-- Given passage follows --

In our case, since the metric we want to compare is CTR, which is the propotion of clicks to the impression. we want to do a Hypothesis testing comparing two population proportions. 

* **Set Hypothesis**

We denote the CTR for original version as $p_A$, and the one for the page with the new button feature as $p_B$
We claim our hypothesis as follows:

$$H_0: p_A-p_B=0$$
$$H_1: p_A-p_B > 0$$

A one-sided test was chosen here for charting-simplicity.

* **Test statistics**

For our test the underlying metric is a binary yes/no variable (event), which means the appropriate test statistic is a test for differences in proportions:

$$Z=\frac{(\hat{p_A}−\hat{p_B})−(p_A−p_B)}{SE(p_A−p_B)} \sim N(0, 1)$$

The test statistic makes sense as it measuring the difference in the observed proportions and the estimated proportion, standardized by an estimate of the standard error of this quantity. This is the sampling distribution of the difference between two propotions. 

To compute the test statistic, we first need to find the standard deviation/variance of $p_A−p_B$:

$$Var(p_A−p_B) = Var(p_A) + Var(p_B) -2 Cov(p_A,p_B)$$
$$ = Var(p_A) + Var(p_B) $$
$$ = \frac{p_A(1-p_A)}{n_A} + \frac{p_B(1-p_B)}{n_B} $$
$$ = p(1-p)\Big(\frac{1}{n_A}+ \frac{1}{n_B}\Big) $$

Where
* $n_i$ is the number of sample we have for each group.
* p is the pooled probability, which equals $\frac{n_Ap_A+n_Bp_B}{n_A+n_B}$

We know that when we separate the traffic, the two groups should be independent from each other. Therefore, the covariance between the two should be 0.

Given that we assume the null hypothesis is true, the test statistics, i.e., the quantile that our sample should lie in the sampling distribution becomes

$$Z = \frac{\hat{p_A}-\hat{p_B}-0}{\sqrt{\hat{p}(1-\hat{p})\Big(\frac{1}{n_A}+ \frac{1}{n_B} \Big)}}$$

Let's assume the number we get from two groups are as follows:

In [2]:
data = pd.DataFrame({
    'version': ['A', 'B'],
    'impression': [5000, 5000],
    'click': [486, 527]
})[['version', 'impression', 'click']]
data

Unnamed: 0,version,impression,click
0,A,5000,486
1,B,5000,527


In [3]:
counts = np.array([486, 527])
nobs = np.array([5000, 5000])

zscore, pvalue = proportions_ztest(counts, nobs, alternative = 'two-sided')
print('zscore = {:.3f}, pvalue = {:.3f}'.format(zscore, pvalue))

-- Given passage concluded --
-- Dataset excerpt follows --

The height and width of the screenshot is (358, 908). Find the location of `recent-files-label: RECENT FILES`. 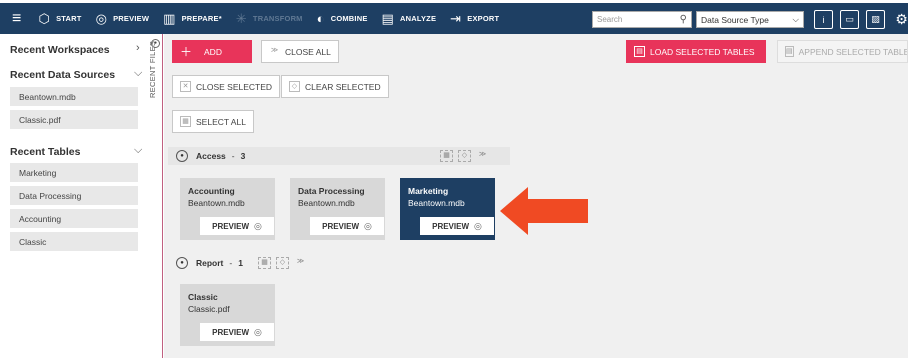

-- Dataset excerpt concluded --

→ **The problem**:
In the CTR hypothesis-testing passage, why should the covariance between the two groups be 0?

→ **Finished task**:
When the traffic is separated, the two groups should be independent of each other.